Wine consumption among men shows almost the opposite age pattern from that of beer. In all countries, wine consumption increases with age, especially in France and Italy, the two traditionally wine-drinking countries. In France, for example, men 50-64 years old report wine consumption more than three times that of the youngest, whereas the youngest report a spirits consumption three times that of the oldest.
Also for women, beer drinking is a beverage for young people. Only Finland shows rather similar levels for all three age groups. In all other countries, beer consumption is the lowest in the oldest group. Spirits show a similar age distribution: highest among the youngest in all six countries, lowest among the oldest in all but Finland and Germany.
As with men, women's wine consumption shows the opposite age distribution from beer and spirits for most countries; this is most clearly seen in France and Italy. In both countries, wine consumption is twice as high among those 50-64 years old as among those 18-29 years old. The UK, however, does not follow this pattern, but displays a decreasing consumption with age even for wine.
Heavy drinking occasions
Table 6 shows the country- and gender-specific distribution of the frequency of heavy drinking occasions (defined as drinking at least a bottle of wine or equivalent on the occasion). It should be stressed that there certainly are cross-cultural differences in the social acceptability of heavy drinking and intoxication. This may have contributed to the differences found in the table. As concerns men, the British show the highest frequency of heavy drinking occasions. More than a third of all the British men reported that they had consumed these amounts during one drinking occasion at least once a week during the past 12 months, followed by the Finns with 16% and the Italians with 11%. Also the proportion of daily or almost daily (four to five days a week) heavy drinkers is highest among the British, but here with the Italians before the Finns. The Swedes and the French show the lowest rates of daily/almost daily as well as weekly heavy drinkers. Looking at the other end of the scale--the percentage of respondents with no heavy drinking occasion during the past 12 months--the Finns show the lowest percentage (25%), followed by the British (34%) and the Swedes (35%). In the three other countries, the proportion of respondents with no such drinking occasion during the past 12 months is much higher: in Germany almost every second, and in France and Italy slighly more than every second respondent.

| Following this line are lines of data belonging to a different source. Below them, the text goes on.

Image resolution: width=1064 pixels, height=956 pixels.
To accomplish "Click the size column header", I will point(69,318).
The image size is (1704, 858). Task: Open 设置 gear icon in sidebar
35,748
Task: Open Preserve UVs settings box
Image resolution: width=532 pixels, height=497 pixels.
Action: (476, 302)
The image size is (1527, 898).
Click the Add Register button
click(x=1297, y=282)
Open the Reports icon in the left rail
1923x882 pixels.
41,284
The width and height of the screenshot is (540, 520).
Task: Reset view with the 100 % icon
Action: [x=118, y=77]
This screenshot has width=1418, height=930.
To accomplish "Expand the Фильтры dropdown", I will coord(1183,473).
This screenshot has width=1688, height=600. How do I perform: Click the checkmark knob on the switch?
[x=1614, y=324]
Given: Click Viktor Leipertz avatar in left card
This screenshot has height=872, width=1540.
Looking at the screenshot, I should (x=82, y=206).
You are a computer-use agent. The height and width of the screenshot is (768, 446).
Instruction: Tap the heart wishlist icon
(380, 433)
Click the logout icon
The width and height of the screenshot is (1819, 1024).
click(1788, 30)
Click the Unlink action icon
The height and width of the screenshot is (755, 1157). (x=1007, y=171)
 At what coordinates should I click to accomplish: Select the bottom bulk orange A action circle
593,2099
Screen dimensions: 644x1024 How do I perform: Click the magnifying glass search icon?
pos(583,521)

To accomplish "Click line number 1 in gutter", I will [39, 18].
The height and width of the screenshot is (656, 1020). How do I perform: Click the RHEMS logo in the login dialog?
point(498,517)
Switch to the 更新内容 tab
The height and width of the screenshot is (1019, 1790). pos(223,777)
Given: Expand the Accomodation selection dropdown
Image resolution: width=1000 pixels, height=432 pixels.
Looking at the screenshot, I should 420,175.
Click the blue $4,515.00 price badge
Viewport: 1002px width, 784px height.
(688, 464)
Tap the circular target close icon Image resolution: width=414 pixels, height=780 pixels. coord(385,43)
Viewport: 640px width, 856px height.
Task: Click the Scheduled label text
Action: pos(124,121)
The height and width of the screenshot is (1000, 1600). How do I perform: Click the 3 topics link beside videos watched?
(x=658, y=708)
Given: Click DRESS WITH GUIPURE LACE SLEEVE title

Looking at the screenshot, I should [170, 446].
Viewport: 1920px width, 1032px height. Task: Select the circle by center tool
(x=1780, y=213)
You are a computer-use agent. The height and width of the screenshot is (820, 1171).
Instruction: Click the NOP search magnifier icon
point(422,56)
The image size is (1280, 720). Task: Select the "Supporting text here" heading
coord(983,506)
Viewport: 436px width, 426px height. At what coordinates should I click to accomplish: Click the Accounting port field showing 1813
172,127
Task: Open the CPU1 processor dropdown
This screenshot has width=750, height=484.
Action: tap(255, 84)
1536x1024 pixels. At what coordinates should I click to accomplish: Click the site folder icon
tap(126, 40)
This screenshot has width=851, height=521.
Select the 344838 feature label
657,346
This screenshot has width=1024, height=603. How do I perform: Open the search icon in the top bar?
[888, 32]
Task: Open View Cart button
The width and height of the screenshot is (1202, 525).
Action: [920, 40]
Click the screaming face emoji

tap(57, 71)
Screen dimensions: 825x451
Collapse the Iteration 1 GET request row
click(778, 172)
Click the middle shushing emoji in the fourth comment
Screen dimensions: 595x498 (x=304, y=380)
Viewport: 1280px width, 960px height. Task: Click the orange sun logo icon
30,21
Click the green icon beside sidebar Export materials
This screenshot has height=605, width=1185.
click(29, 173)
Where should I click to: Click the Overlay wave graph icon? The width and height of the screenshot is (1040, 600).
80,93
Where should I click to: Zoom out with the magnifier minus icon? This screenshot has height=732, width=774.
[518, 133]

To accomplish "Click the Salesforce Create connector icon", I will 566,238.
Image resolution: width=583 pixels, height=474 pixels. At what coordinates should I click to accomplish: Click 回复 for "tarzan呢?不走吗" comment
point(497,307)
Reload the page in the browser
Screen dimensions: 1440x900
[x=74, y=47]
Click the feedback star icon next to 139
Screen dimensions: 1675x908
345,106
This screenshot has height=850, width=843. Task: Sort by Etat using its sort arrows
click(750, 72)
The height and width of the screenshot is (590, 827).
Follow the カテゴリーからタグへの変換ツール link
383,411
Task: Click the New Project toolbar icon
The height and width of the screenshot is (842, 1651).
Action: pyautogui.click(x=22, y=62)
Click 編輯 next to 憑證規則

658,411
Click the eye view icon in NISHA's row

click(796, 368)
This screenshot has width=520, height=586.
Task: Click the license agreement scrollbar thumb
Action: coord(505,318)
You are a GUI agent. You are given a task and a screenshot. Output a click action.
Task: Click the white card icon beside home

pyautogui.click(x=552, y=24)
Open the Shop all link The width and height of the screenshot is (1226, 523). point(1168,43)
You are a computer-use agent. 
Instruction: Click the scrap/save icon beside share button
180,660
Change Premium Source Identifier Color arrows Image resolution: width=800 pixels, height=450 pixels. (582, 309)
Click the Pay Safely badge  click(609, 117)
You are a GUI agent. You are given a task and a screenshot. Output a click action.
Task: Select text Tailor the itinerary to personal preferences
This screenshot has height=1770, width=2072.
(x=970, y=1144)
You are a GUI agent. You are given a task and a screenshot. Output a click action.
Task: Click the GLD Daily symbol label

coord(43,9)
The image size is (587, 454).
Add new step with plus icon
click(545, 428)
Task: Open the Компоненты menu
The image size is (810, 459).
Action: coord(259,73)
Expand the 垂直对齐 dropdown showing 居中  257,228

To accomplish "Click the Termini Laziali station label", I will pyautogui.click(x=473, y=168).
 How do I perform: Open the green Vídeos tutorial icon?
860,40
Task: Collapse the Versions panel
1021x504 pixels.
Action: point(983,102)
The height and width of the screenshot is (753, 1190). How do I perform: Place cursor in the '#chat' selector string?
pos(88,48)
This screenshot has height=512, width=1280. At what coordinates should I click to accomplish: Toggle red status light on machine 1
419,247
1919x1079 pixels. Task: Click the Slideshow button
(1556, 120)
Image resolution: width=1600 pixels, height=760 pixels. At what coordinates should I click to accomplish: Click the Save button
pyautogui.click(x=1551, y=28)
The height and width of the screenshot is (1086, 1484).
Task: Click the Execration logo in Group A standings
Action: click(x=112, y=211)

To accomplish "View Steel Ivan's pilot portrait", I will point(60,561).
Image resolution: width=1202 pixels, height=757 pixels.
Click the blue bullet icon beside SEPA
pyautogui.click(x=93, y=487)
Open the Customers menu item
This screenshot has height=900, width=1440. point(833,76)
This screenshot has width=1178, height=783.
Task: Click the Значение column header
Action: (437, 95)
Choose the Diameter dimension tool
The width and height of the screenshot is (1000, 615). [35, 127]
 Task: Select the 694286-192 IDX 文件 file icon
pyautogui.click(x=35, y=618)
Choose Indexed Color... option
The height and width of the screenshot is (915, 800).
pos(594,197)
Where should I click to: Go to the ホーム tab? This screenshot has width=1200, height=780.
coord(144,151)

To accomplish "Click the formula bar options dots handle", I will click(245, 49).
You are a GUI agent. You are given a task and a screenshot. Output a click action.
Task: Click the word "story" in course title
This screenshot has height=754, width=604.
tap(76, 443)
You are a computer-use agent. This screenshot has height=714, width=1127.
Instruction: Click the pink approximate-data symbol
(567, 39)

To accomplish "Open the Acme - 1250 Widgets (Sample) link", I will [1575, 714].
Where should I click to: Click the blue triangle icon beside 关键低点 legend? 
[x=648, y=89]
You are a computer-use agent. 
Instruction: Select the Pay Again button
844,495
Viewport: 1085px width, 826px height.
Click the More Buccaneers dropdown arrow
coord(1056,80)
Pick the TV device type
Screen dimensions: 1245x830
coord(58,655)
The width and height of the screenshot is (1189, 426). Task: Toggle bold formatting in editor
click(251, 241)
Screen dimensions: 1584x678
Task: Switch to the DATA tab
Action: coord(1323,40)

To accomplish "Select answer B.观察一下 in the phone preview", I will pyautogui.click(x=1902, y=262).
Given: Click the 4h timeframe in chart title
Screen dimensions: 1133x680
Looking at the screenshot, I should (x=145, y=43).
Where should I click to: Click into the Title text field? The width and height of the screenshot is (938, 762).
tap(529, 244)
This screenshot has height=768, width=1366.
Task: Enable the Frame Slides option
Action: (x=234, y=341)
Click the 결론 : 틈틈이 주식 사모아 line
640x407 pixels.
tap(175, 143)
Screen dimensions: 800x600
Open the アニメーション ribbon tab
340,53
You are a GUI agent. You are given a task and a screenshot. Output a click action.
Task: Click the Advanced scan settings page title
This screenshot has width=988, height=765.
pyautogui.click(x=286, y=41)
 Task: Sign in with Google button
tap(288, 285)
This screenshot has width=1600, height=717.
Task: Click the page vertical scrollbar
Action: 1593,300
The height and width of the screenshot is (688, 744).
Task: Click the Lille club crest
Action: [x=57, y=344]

Also among women, the UK shows the highest rates of relatively frequent number of heavy drinking occasions, followed by Italy. The proportion of daily or almost daily heavy drinkers is highest among the Italians (almost 3%), but the proportion drinking these amounts once a week or more often is highest among the British women (12%). The lowest proportion of weekly heavy drinkers is reported by the Swedish women (1%), followed by the German women (2%) and the French women (2%). The two Mediterranean countries and Germany show by far the highest proportion of female respondents, with no such drinking occasions during the past 12 months (about 75%), and Finland and the UK by far the lowest (about 52%).
The mean number of heavy drinking occasions per 12 months differs substantially between men and women and different age groups (Table 7). In all countries but Italy, men report approximately three to four times more heavy drinking occasions than women, and in Italy 1.6 times more. As concerns age differences, Italy also differs from the others. In all other countries, the youngest show the highest number of heavy drinking occasions, while in Italy it is the oldest, and in all countries except Italy, these age differences in the frequency of heavy drinking occasions are larger than for mean consumption (shown in Table 6).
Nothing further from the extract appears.